* Passage shown *
Additional thoughts of Martin Willett
Oh yeah, a most original thinker.

  1. Nobody set out to create a system to communicate pornographic images and inane chat instantly across the globe from individual to individual. The internet we have just developed, some of it was planned, most of it was made up as people went along. Looking back on it gives an illusion of purpose and destiny. We know that the internet was not designed as a mass communication system, we know it because the founders are still among us and talking about it. The model of the people's internet we have now emerged as a growing consensus. We know this. But looking back it is so easy to misread it as an unfolding destiny, or a divine plan. The internet evolved, it did it in our lifetime and it did it without a blueprint or an architect. The real world works like that a lot of the time; complexity out of simplicity, something very big and complicated out of almost nothing.

* Data extract *
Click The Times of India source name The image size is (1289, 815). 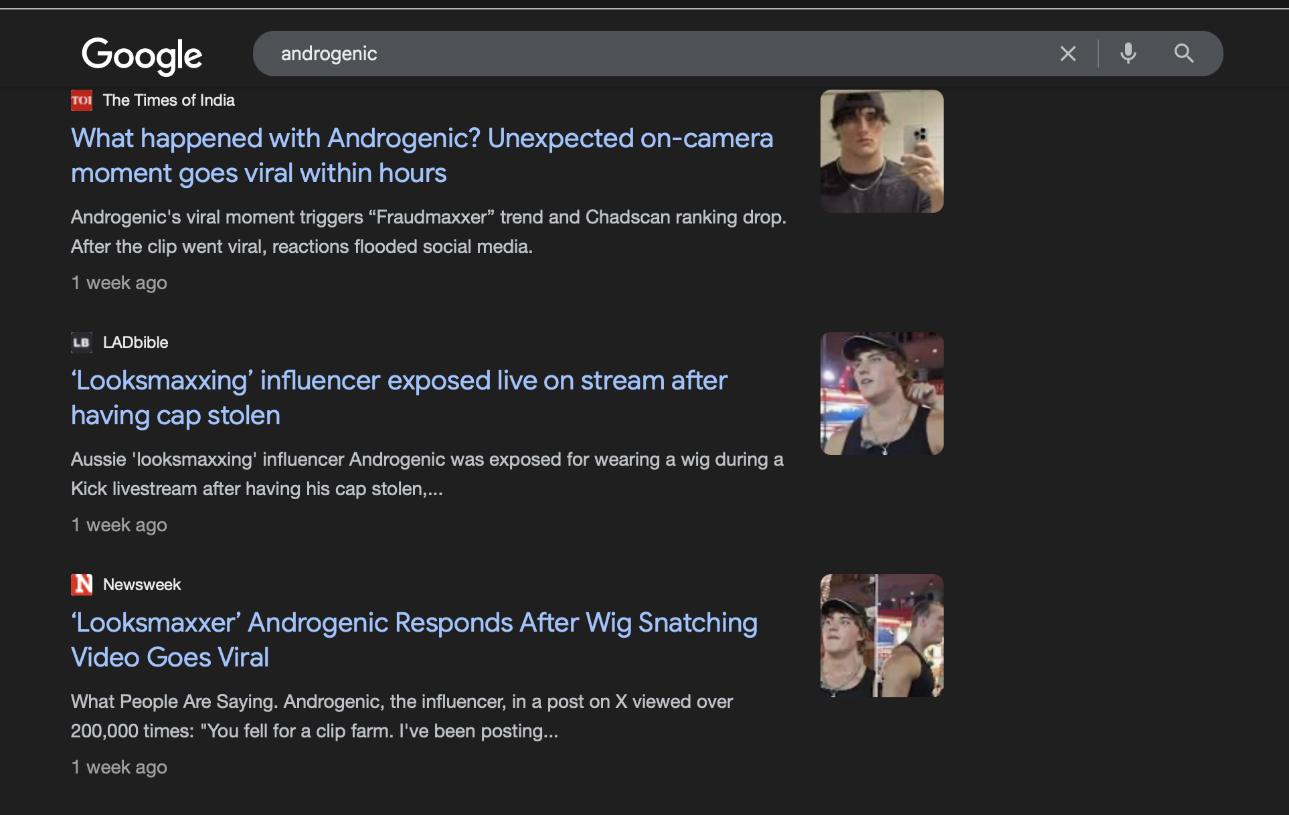pyautogui.click(x=169, y=100)
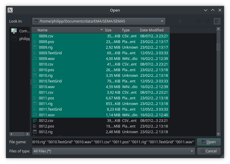Click the Forward navigation arrow

click(x=180, y=21)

* What is required *
Extract the span of the passage on the internet's unplanned growth that starts at "1. Nobody set" and ends after "of almost nothing.", copying it verbatim.

* Task answer *
1. Nobody set out to create a system to communicate pornographic images and inane chat instantly across the globe from individual to individual. The internet we have just developed, some of it was planned, most of it was made up as people went along. Looking back on it gives an illusion of purpose and destiny. We know that the internet was not designed as a mass communication system, we know it because the founders are still among us and talking about it. The model of the people's internet we have now emerged as a growing consensus. We know this. But looking back it is so easy to misread it as an unfolding destiny, or a divine plan. The internet evolved, it did it in our lifetime and it did it without a blueprint or an architect. The real world works like that a lot of the time; complexity out of simplicity, something very big and complicated out of almost nothing.